[Data extracted from a collection]
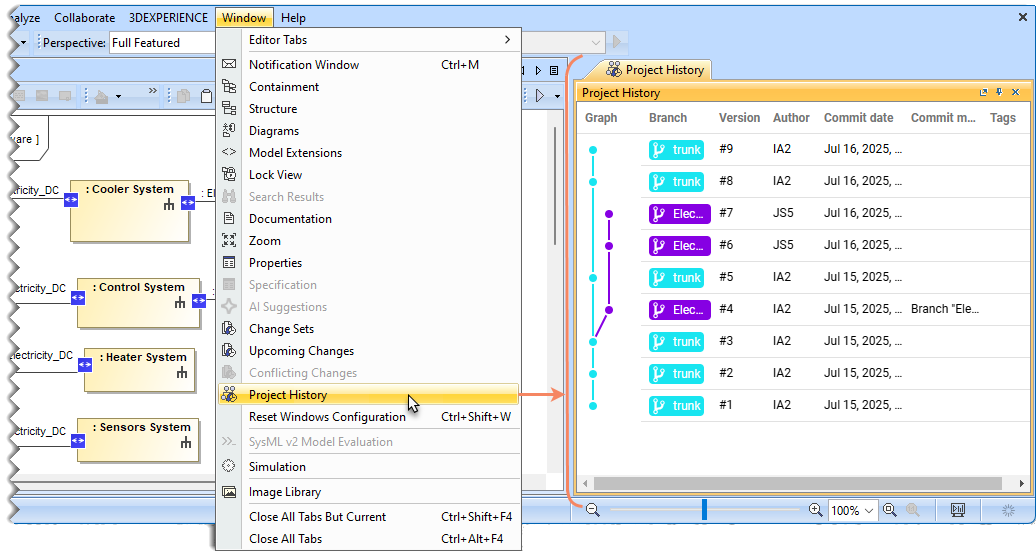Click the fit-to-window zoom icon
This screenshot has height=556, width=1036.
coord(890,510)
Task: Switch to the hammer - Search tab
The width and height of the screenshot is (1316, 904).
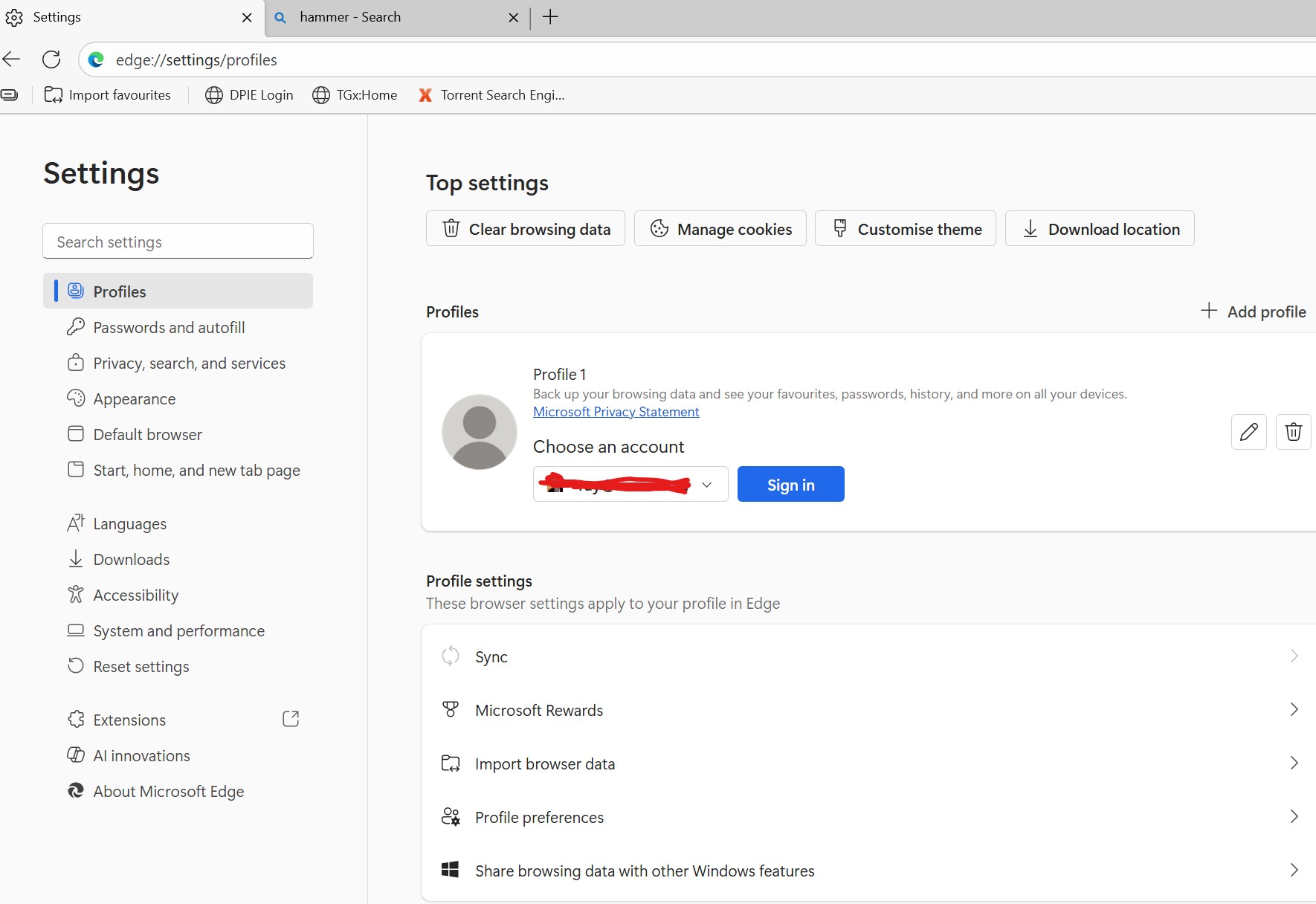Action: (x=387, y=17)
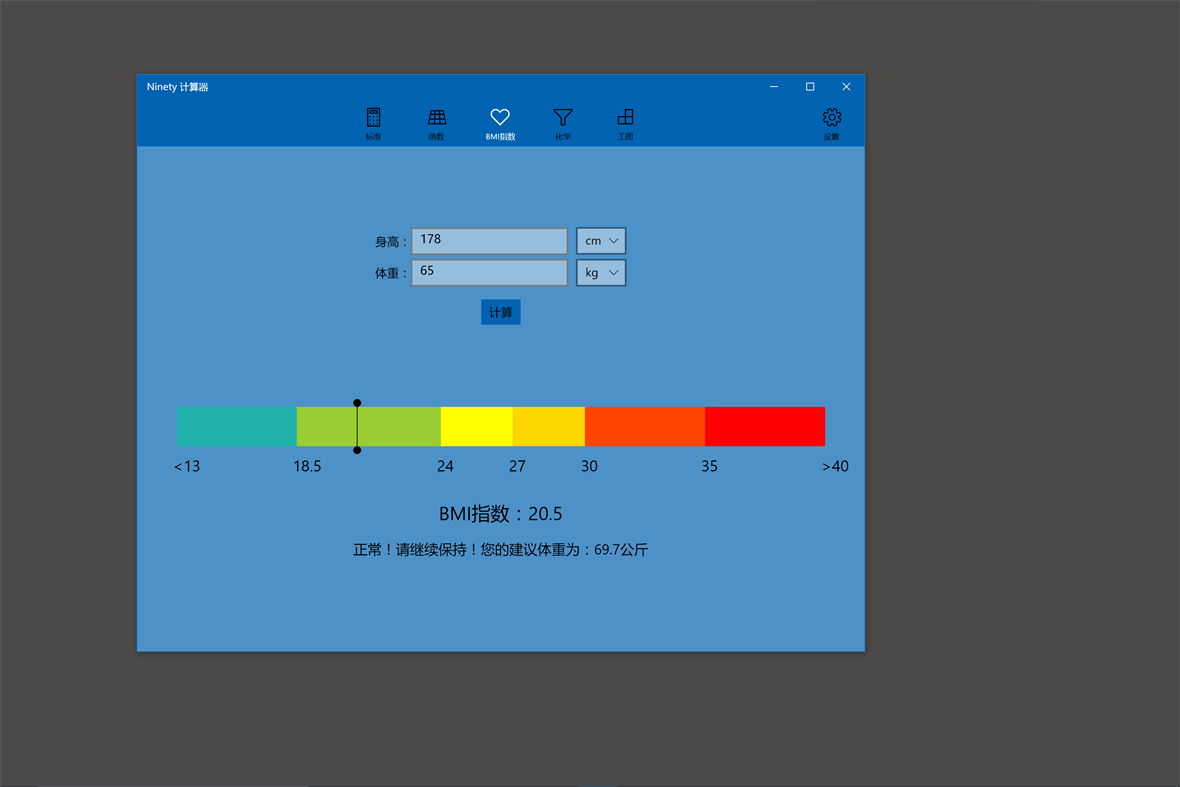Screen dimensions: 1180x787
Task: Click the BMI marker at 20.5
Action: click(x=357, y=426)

• **Work item**
Leave out the pictures, and please output only the lines from the line that contains "The width and" through the end of the data, both ends included.

• **Solved problem**
The width and height of the screenshot is (1316, 904).
Action: (x=387, y=17)
Screen dimensions: 1180x787
Task: Click the BMI marker at 20.5
Action: click(x=357, y=426)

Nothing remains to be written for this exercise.